## BEGIN

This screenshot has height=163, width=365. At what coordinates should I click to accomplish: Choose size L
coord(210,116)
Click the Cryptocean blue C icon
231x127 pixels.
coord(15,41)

## END

■ TASK DETAILS:
Print all of the rows above again, keeping every character the same.

■ FULL ANSWER:
This screenshot has height=163, width=365. At what coordinates should I click to accomplish: Choose size L
coord(210,116)
Click the Cryptocean blue C icon
231x127 pixels.
coord(15,41)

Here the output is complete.